• **PROBLEM TO WORK ON**: How many lines in these entries contain the string "will"? Reply with the number alone.

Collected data
────────────────
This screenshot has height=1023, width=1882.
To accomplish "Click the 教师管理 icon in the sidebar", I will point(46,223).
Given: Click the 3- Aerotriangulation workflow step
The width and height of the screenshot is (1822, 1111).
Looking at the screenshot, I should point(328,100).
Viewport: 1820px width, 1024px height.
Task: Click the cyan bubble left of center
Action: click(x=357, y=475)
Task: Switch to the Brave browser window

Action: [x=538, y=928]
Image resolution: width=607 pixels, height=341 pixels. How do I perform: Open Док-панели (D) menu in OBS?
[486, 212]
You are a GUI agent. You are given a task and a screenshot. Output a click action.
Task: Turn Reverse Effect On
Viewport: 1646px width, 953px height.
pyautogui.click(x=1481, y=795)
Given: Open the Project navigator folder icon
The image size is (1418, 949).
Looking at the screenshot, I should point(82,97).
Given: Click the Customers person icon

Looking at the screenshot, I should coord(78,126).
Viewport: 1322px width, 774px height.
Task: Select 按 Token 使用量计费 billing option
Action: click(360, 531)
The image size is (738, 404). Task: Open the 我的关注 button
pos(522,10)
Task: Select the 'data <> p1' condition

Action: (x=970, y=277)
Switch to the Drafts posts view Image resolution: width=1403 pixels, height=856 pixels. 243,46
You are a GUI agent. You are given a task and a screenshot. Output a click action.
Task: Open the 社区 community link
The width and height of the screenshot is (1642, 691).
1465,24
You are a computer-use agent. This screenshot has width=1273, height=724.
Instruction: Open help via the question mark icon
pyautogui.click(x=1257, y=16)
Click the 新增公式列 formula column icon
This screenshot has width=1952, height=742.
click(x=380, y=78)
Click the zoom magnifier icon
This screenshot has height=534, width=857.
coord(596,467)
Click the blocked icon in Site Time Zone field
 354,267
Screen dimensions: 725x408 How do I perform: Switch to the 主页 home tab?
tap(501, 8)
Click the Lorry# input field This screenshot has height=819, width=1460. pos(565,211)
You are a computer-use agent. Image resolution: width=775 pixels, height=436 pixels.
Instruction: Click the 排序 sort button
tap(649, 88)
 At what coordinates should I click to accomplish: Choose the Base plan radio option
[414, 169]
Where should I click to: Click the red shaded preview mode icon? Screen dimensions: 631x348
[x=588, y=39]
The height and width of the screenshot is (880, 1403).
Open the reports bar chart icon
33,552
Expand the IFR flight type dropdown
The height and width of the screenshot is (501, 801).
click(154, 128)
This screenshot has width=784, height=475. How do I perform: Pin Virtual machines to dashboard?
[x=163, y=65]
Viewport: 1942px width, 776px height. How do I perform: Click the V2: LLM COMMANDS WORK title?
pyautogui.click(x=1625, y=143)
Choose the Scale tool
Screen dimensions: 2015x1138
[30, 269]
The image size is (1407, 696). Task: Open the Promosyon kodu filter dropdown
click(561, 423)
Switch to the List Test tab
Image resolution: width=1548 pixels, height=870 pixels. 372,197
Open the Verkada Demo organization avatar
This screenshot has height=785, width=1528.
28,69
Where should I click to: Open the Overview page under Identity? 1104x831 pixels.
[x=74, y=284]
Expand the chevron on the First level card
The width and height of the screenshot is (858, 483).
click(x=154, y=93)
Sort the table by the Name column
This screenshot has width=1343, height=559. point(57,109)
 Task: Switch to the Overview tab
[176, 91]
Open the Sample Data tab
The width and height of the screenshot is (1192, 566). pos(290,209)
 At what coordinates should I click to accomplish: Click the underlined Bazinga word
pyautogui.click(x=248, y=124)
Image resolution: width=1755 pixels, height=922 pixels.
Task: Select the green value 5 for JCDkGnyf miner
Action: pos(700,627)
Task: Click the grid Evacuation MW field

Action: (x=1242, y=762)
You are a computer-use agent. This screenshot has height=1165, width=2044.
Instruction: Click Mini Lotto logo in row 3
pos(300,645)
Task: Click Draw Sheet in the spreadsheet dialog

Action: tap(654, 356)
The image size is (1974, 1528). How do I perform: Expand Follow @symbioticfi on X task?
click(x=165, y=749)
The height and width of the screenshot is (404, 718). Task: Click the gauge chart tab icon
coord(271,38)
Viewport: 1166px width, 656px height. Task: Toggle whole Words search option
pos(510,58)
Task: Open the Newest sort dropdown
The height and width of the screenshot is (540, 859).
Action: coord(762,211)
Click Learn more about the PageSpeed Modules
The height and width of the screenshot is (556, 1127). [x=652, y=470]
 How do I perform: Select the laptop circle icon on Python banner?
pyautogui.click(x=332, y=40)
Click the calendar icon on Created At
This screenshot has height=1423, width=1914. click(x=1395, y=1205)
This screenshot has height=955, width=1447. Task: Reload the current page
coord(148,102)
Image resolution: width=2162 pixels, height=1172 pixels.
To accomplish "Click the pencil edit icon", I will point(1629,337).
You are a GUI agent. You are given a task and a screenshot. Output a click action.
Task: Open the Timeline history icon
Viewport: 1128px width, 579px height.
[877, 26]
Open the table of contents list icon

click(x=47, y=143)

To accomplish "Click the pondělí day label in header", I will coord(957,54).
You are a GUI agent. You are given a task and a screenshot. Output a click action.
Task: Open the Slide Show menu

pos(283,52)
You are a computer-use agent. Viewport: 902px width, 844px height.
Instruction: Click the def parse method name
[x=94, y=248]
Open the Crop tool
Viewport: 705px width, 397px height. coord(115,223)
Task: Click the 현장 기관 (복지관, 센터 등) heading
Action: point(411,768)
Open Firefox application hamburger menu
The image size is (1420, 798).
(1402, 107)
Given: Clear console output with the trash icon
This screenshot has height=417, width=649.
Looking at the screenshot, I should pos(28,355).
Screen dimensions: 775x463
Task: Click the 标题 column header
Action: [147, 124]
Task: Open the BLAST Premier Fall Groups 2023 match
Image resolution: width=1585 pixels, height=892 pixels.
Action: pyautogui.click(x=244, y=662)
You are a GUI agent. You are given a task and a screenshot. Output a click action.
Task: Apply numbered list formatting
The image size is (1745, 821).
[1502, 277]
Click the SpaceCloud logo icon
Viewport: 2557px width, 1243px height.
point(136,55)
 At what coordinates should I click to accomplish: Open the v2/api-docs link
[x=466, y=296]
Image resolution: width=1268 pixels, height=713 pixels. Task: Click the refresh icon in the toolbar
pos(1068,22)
────────────────
• **ANSWER SPACE**: 3